Amnistía Internacional califica de "sombría" la situación en Tailandia

Tailandia padece una grave crisis política desde el último golpe de Estado en 2006 contra Thaksin Shinawatra.

La organización defensora de los derechos humanos Amnistía Internacional (AI) calificó este viernes de "sombría" la situación en Tailandia, bajo la ley marcial desde el golpe de Estado del pasado 22 de mayo.

Richard Bennet, director de AI en Asia-Pacífico, afirmó que la junta militar debe restablecer la libertad de expresión y frenar la detención "arbitraria" y enjuiciamiento de opositores pacíficos.

"Es hora de que los militares tailandeses retiren las represivas y ambiguas órdenes que han emitido hasta el momento, muchas de las cuales vulneran las obligaciones de Tailandia en relación con las leyes de derechos humanos", señaló Benet en un comunicado.
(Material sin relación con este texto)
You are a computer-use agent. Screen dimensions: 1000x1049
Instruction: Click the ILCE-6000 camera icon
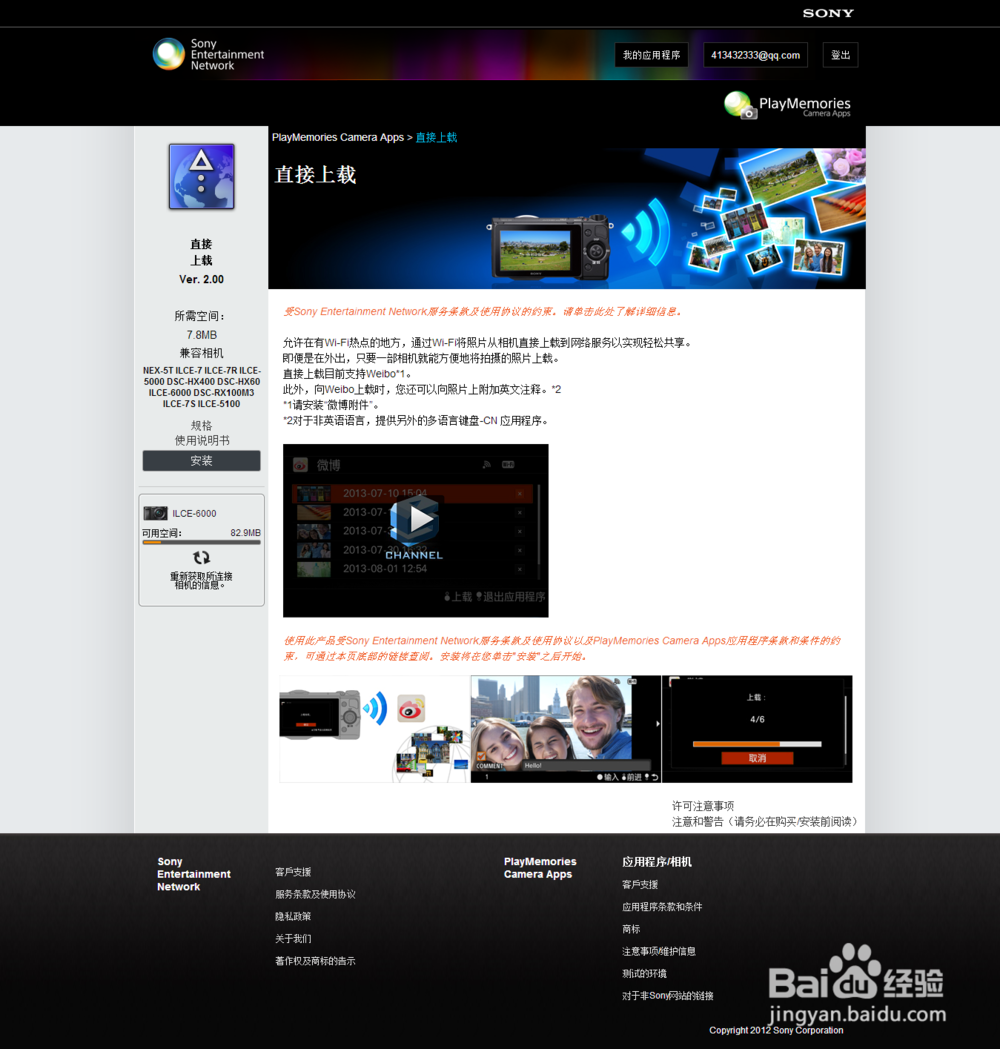[156, 512]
Kritsuda Khunasen, una conocida activista, se encuentra en paradero desconocido después de ser arrestada el pasado 28 de mayo en la provincia de Chonburi, vecina de Bangkok.

Los militares incluyeron más adelante su nombre en una lista de personas llamadas a declarar, por lo que sus familiares temen que haya podido ocurrirle algo.

Unas 511 personas, en su mayoría políticos, periodistas y activistas cercanos al Gobierno depuesto, han sido arrestados por la junta militar, aunque la mayoría fueron puestos en libertad pasados varios días.

Desobedecer una orden de comparecencia de los militares, participar en manifestaciones pacíficas o incluso pulsar "me gusta" en mensajes críticos con los militares en Facebook son considerados delitos.

El exministro de Educación Chaturon Chaiseng se encuentra en libertad bajo fianza y se enfrenta a nueve años de prisión por desacato de la ley marcial e "incitar al odio" por sus críticas a la junta.

El activista Sombat Boonngamanong fue detenido a principios de este mes por desoír la orden para comparecer ante los militares y además está acusado de organizar las "protestas relámpago" contra el golpe, llamadas así porque se formaban de forma rápida y movible para burlar los controles de soldados y policías.

Tailandia padece una grave crisis política desde el último golpe de Estado en 2006 contra Thaksin Shinawatra, quien vive en el exilio para evitar una condena de dos años de cárcel por corrupción y a quien sus detractores acusaban de dirigir el Ejecutivo depuesto desde la distancia.

Thaksin y sus aliados han ganado todas las elecciones desde 2001.

Los militares tailandeses han protagonizado 19 intentonas golpistas, de las que consumaron 12 con éxito, desde el fin de la monarquía absoluta en 1932.